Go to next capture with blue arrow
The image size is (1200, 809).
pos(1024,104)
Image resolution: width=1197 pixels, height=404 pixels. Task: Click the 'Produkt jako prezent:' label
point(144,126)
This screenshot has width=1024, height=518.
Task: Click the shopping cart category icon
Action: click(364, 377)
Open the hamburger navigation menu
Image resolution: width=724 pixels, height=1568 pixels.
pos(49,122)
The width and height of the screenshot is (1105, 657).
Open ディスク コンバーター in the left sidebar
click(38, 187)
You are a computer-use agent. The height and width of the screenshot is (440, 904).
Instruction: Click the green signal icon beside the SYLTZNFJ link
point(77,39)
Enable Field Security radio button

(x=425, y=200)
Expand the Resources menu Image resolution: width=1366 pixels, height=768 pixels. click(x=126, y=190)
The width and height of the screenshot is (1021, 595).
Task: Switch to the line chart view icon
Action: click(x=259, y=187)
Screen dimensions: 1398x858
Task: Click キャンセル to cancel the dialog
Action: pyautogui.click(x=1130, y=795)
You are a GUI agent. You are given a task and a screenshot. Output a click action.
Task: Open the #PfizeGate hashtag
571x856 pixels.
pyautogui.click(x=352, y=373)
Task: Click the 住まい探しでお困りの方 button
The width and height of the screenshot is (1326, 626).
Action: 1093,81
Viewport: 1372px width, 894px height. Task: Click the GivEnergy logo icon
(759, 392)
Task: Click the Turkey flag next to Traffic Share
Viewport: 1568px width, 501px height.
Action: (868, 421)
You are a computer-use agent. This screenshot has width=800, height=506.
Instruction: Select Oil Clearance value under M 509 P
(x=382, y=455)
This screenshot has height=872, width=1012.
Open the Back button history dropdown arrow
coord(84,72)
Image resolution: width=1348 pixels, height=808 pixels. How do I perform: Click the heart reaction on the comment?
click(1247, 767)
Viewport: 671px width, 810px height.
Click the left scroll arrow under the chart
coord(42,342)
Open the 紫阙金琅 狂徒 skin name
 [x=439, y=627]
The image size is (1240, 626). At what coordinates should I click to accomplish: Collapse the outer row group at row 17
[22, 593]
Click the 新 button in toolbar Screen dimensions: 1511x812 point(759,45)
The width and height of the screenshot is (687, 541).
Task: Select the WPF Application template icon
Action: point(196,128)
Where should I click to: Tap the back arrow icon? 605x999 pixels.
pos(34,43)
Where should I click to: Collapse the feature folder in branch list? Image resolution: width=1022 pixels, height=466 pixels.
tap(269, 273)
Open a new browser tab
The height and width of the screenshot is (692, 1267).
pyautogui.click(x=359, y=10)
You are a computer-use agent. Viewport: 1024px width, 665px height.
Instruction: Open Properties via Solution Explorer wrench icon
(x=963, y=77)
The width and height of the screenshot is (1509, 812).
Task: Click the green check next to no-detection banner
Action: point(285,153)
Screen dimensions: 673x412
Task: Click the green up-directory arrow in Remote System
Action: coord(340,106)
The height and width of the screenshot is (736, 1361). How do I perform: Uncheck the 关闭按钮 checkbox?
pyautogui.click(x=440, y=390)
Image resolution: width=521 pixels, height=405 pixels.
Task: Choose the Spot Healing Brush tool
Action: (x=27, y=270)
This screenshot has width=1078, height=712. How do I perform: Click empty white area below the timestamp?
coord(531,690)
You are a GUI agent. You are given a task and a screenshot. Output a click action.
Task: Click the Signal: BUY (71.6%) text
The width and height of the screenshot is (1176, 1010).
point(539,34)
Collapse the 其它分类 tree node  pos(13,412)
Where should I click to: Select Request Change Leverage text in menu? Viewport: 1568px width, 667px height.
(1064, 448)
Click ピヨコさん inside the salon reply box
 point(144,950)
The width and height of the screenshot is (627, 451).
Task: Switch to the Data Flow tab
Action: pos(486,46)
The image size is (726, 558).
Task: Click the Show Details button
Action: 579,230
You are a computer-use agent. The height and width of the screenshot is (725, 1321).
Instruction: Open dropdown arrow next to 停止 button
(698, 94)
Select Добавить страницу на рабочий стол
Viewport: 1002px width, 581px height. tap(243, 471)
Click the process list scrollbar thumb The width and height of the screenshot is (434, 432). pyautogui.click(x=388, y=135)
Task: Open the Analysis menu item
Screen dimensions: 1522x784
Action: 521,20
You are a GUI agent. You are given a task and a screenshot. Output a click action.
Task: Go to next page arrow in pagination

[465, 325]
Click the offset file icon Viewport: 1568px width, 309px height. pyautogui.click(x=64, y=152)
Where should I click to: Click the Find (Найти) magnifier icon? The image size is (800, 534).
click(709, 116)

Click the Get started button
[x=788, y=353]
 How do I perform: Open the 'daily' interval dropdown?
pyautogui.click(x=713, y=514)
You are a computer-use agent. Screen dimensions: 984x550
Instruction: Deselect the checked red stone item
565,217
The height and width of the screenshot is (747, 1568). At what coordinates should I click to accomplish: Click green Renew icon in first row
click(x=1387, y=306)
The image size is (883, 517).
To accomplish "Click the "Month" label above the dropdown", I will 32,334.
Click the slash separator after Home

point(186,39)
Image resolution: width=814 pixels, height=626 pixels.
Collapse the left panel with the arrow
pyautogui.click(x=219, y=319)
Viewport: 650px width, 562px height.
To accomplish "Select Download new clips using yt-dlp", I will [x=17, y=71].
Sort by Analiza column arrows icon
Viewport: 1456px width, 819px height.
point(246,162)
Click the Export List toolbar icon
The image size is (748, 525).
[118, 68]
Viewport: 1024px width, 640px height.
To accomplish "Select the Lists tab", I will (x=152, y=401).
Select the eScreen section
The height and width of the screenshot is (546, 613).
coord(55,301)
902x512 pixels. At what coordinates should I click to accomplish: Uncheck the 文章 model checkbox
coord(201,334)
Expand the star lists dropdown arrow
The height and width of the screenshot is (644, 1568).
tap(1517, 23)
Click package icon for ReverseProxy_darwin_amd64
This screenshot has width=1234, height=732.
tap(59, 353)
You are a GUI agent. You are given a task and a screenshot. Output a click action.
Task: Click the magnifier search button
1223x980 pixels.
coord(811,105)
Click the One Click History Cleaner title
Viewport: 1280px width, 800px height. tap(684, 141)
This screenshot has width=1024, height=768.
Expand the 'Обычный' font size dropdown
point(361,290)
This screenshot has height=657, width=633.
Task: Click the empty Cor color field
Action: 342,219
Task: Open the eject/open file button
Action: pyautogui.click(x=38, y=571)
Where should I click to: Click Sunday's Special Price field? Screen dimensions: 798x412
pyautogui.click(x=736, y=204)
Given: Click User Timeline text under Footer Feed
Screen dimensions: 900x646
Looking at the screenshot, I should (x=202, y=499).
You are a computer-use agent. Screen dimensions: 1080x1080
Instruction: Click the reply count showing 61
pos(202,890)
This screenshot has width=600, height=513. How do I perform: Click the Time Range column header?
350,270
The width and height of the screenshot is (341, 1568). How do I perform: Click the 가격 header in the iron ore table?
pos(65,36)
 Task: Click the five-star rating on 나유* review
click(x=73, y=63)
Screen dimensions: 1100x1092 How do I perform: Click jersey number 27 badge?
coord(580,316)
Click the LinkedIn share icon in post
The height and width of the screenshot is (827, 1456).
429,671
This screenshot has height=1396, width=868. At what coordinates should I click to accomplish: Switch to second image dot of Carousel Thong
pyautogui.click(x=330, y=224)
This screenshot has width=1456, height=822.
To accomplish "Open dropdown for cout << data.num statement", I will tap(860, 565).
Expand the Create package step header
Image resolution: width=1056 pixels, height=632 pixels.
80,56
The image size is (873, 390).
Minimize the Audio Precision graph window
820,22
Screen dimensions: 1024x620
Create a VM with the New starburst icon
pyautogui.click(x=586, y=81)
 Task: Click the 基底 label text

***

Exercise goal: Working from the records above, write out verbatim only the lines from the line containing "Open the hamburger navigation menu" through the line containing "Task: Open the #PfizeGate hashtag".

Result:
Open the hamburger navigation menu
Image resolution: width=724 pixels, height=1568 pixels.
pos(49,122)
The width and height of the screenshot is (1105, 657).
Open ディスク コンバーター in the left sidebar
click(38, 187)
You are a computer-use agent. The height and width of the screenshot is (440, 904).
Instruction: Click the green signal icon beside the SYLTZNFJ link
point(77,39)
Enable Field Security radio button

(x=425, y=200)
Expand the Resources menu Image resolution: width=1366 pixels, height=768 pixels. click(x=126, y=190)
The width and height of the screenshot is (1021, 595).
Task: Switch to the line chart view icon
Action: click(x=259, y=187)
Screen dimensions: 1398x858
Task: Click キャンセル to cancel the dialog
Action: pyautogui.click(x=1130, y=795)
You are a GUI agent. You are given a task and a screenshot. Output a click action.
Task: Open the #PfizeGate hashtag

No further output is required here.